* **REQUIRED WORK**
Some of the lines below need repeating. Reproduce exactly those between the lines holding "[Share on Tumblr] (695, 734)" and "[switch] (496, 1361)", inclusive.
:: AVAILABLE RECORDS ::
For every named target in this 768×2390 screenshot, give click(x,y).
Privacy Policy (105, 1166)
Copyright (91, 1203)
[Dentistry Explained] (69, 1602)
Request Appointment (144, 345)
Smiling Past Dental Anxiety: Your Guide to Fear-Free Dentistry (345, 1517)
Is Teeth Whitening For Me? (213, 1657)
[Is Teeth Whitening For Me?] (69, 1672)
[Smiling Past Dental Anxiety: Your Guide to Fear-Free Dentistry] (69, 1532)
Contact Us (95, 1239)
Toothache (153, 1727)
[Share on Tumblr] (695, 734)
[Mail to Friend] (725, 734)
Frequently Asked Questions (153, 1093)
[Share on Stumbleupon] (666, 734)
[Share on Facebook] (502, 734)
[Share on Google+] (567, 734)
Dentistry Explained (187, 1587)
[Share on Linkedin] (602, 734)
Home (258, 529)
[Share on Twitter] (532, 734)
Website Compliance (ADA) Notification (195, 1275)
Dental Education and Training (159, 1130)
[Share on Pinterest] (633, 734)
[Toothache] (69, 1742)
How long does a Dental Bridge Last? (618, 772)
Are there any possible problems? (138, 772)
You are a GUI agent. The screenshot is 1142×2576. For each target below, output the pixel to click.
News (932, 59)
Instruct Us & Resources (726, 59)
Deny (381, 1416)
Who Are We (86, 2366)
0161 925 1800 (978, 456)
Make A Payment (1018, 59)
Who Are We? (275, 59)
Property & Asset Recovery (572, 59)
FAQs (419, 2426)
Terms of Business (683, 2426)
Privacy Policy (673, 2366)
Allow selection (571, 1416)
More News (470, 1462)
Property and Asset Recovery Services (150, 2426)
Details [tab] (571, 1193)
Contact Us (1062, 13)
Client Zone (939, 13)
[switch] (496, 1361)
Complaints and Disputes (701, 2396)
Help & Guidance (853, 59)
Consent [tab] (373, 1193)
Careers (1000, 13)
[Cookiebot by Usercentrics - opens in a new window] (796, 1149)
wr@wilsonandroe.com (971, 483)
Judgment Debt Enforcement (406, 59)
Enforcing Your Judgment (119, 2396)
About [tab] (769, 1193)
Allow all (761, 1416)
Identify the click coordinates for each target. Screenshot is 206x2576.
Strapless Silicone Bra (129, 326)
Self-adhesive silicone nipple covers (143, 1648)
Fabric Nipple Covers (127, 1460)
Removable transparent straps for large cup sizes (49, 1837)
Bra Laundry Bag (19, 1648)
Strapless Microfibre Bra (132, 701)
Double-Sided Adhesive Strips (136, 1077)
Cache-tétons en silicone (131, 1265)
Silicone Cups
:::
* **ANSWER TO THE PROBLEM**
[Share on Tumblr] (695, 734)
[Mail to Friend] (725, 734)
Frequently Asked Questions (153, 1093)
[Share on Stumbleupon] (666, 734)
[Share on Facebook] (502, 734)
[Share on Google+] (567, 734)
Dentistry Explained (187, 1587)
[Share on Linkedin] (602, 734)
Home (258, 529)
[Share on Twitter] (532, 734)
Website Compliance (ADA) Notification (195, 1275)
Dental Education and Training (159, 1130)
[Share on Pinterest] (633, 734)
[Toothache] (69, 1742)
How long does a Dental Bridge Last? (618, 772)
Are there any possible problems? (138, 772)
You are a GUI agent. The screenshot is 1142×2576. For each target below, output the pixel to click.
News (932, 59)
Instruct Us & Resources (726, 59)
Deny (381, 1416)
Who Are We (86, 2366)
0161 925 1800 (978, 456)
Make A Payment (1018, 59)
Who Are We? (275, 59)
Property & Asset Recovery (572, 59)
FAQs (419, 2426)
Terms of Business (683, 2426)
Privacy Policy (673, 2366)
Allow selection (571, 1416)
More News (470, 1462)
Property and Asset Recovery Services (150, 2426)
Details [tab] (571, 1193)
Contact Us (1062, 13)
Client Zone (939, 13)
[switch] (496, 1361)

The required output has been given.